Why do statisticians like "$n-1$" instead of "$n$"?

1.1k Views Asked by At

Does anyone have an intuitive explanation (no formulas, just words! :D) about the "$n-1$" instead of "$n$" in the unbiased variance estimator $$S_n^2 = \dfrac{\sum\limits_{i = 1}^n \left(X_i-\bar{X}\right)^2}{n-1}?$$

3

There are 3 best solutions below

2
On BEST ANSWER

(Too long for a comment:)

I can offer an explanation showing that dividing by $n$ would give an underestimation of the variance. The sum of squares $\sum (X_i - \overline{X})^2$, where $\overline{X}$ is the sample mean, is smaller than the sum $\sum (X_i - \mu)^2$ where $\mu$ is the true mean. This is the case since $\overline{X}$ is expected to be ''closer'' to the data points than the true mean since $\overline{X}$ is calculated based on the data. In fact, $\overline{X}$ is the value of $t$ such that the sum $\sum (X_i - t)^2$ is minimized. This shows that we underestimate the variance, so we should divide by something smaller than $n$. To put it even less formal, you try to determine how much your data is spread by comparing the deviations to the sample mean, which is always an underestimation. The sample mean is as close to the data as possible, whereas the true mean will differ more.
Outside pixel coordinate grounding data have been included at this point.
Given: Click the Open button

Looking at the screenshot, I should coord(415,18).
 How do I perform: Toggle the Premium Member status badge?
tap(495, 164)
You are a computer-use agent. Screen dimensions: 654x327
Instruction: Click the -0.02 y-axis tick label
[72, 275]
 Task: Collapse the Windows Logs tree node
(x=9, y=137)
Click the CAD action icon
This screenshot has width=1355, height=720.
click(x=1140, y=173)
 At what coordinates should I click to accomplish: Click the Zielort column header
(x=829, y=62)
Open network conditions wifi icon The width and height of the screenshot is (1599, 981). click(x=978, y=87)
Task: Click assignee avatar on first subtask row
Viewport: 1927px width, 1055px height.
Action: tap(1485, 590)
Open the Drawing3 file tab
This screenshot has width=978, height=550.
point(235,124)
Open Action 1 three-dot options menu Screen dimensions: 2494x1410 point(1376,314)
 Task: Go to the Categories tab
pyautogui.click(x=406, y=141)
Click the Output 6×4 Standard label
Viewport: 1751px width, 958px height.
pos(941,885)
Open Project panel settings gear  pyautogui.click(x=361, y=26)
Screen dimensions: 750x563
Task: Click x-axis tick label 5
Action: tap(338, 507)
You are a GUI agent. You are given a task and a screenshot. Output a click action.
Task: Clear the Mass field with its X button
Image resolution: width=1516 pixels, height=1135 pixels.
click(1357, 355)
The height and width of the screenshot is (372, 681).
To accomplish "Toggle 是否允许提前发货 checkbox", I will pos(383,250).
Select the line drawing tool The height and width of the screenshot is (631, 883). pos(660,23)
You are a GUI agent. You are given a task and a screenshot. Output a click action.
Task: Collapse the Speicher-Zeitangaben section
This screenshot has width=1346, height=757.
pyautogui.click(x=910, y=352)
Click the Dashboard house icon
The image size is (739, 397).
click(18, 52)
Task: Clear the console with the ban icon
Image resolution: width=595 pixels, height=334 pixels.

The reason that we divide by precisely $n-1$ is that the estimator becomes unbiased (as pointed out in the comments).

0
On

If you knew the mean value of your distribution, the variance should be divided by the number of samples $n$. On the other hand if you extract the mean value from your data, you are fixing a relation on your $n$ samples (their sum is $n\bar X$) so you are left with the equivalent of $n-1$ samples.

1
On

using samples we try to estimate the population mean. But since it is a sample, it will not include the full spectrum of data ; only contains a subset. So squared distance of sample mean from each reading divided by sample size would be lower than that of population. We try to reduce this effect by dividing with a small denominator (N-1) in case of sample variance.